Stored data entries:
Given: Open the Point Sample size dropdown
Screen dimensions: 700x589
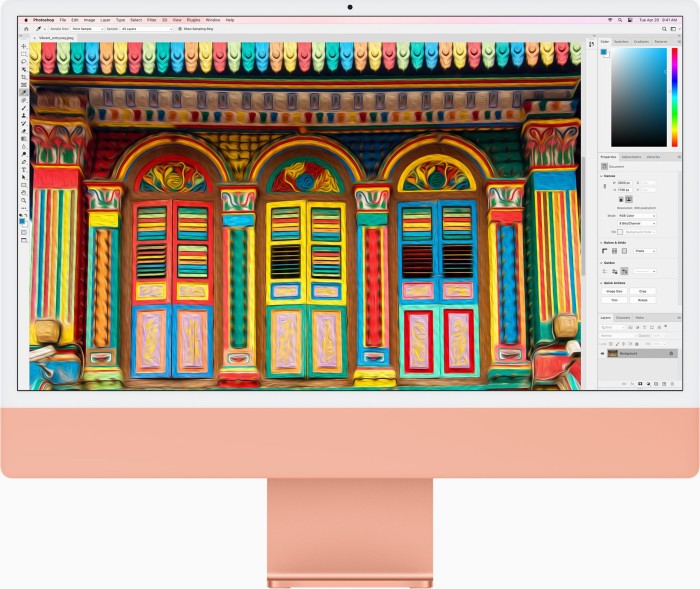Looking at the screenshot, I should [85, 29].
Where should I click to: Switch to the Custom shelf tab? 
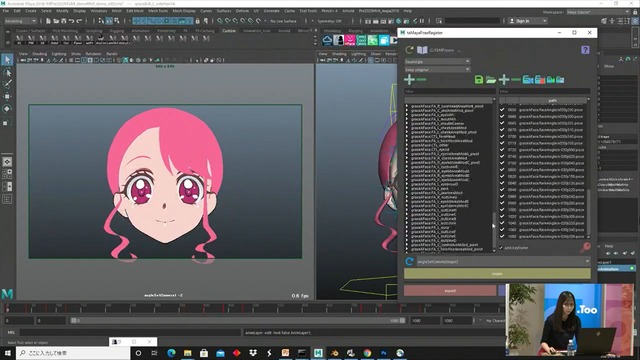[x=229, y=31]
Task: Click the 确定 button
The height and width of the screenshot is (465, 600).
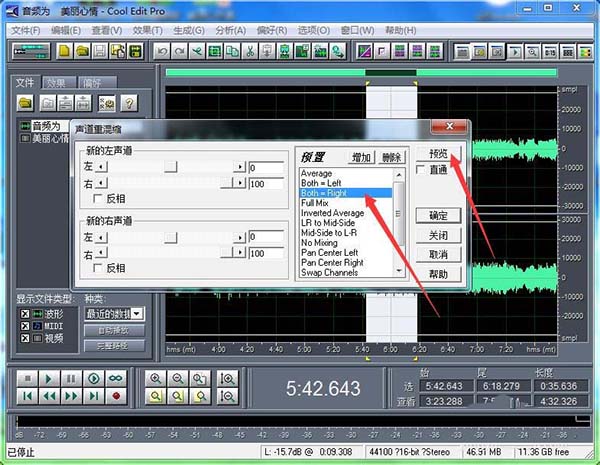Action: click(438, 215)
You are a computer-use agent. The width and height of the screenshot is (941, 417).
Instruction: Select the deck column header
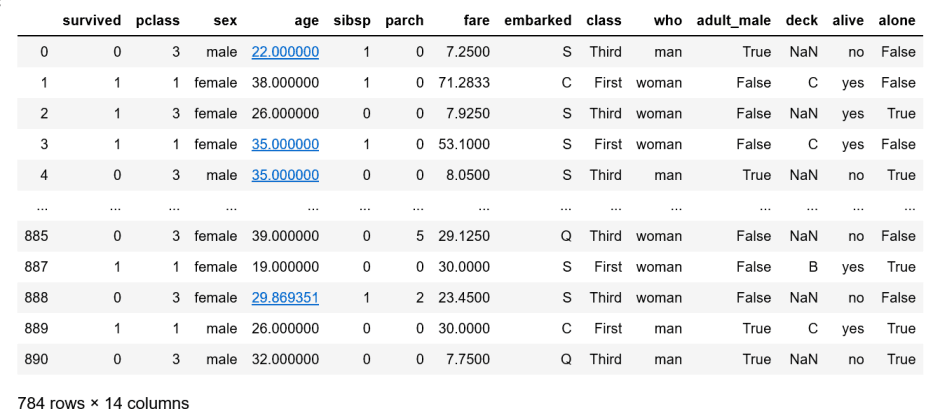[802, 20]
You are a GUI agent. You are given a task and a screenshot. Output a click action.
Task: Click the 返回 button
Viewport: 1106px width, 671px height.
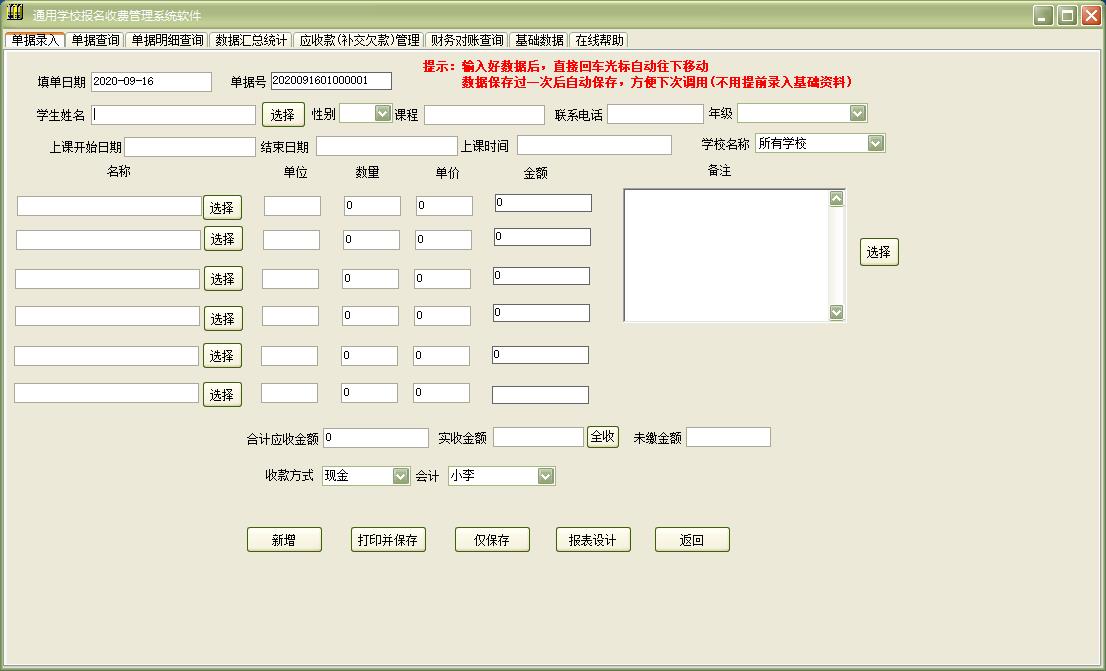coord(692,540)
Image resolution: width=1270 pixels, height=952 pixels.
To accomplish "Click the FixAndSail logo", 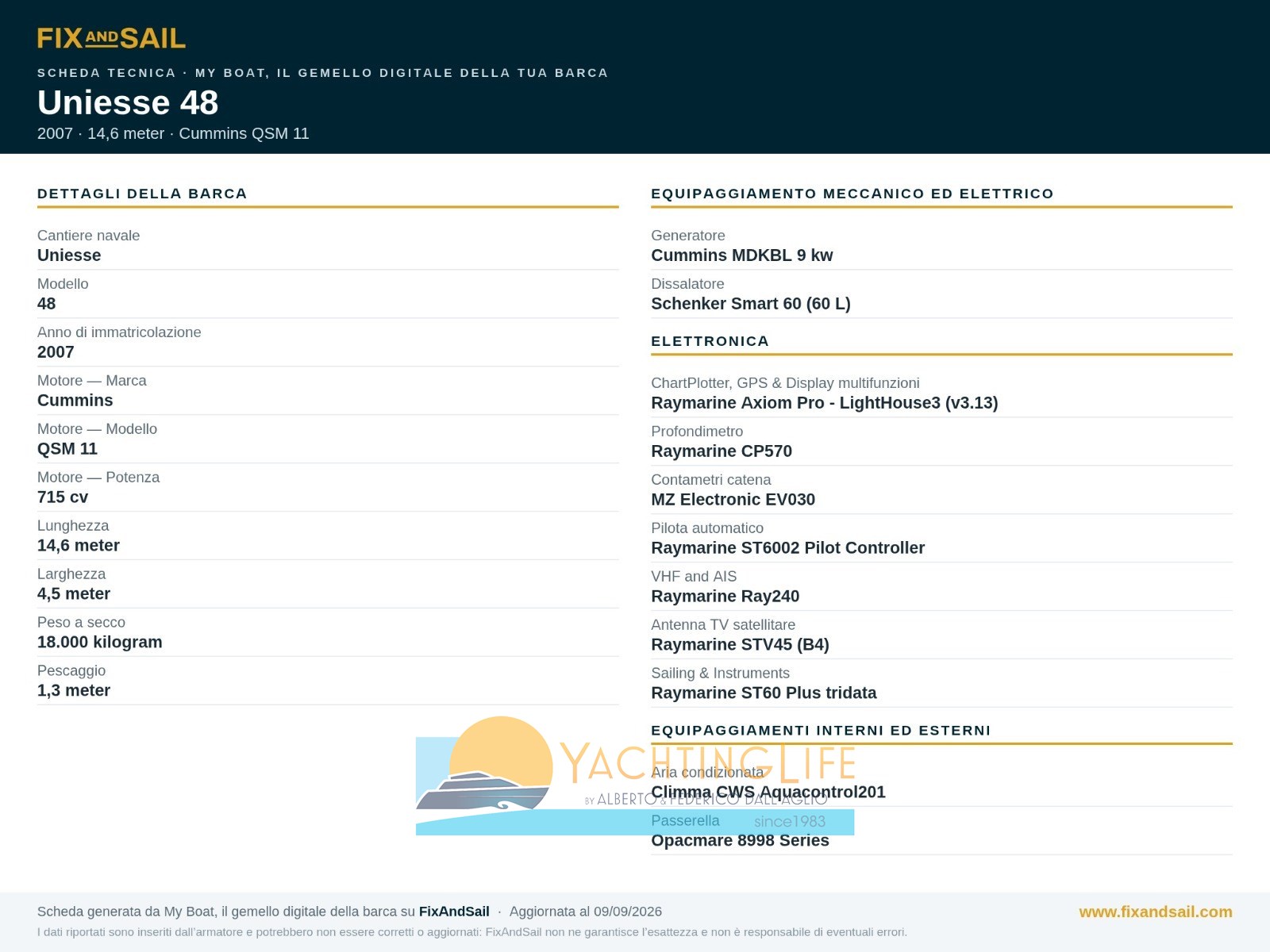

* Assigned task:
Where the data contains images, drop them and print the rest exactly.

* Answer space:
Given: Open the Point Sample size dropdown
Screen dimensions: 700x589
Looking at the screenshot, I should [85, 29].
Where should I click to: Switch to the Custom shelf tab? 
[x=229, y=31]
Task: Click the 确定 button
The height and width of the screenshot is (465, 600).
Action: click(438, 215)
You are a computer-use agent. The width and height of the screenshot is (941, 417).
Instruction: Select the deck column header
[802, 20]
You are a GUI agent. You are given a task and a screenshot. Output a click action.
Task: Click the 返回 button
Viewport: 1106px width, 671px height.
coord(692,540)
Image resolution: width=1270 pixels, height=952 pixels.
To accomplish "Click the FixAndSail logo", 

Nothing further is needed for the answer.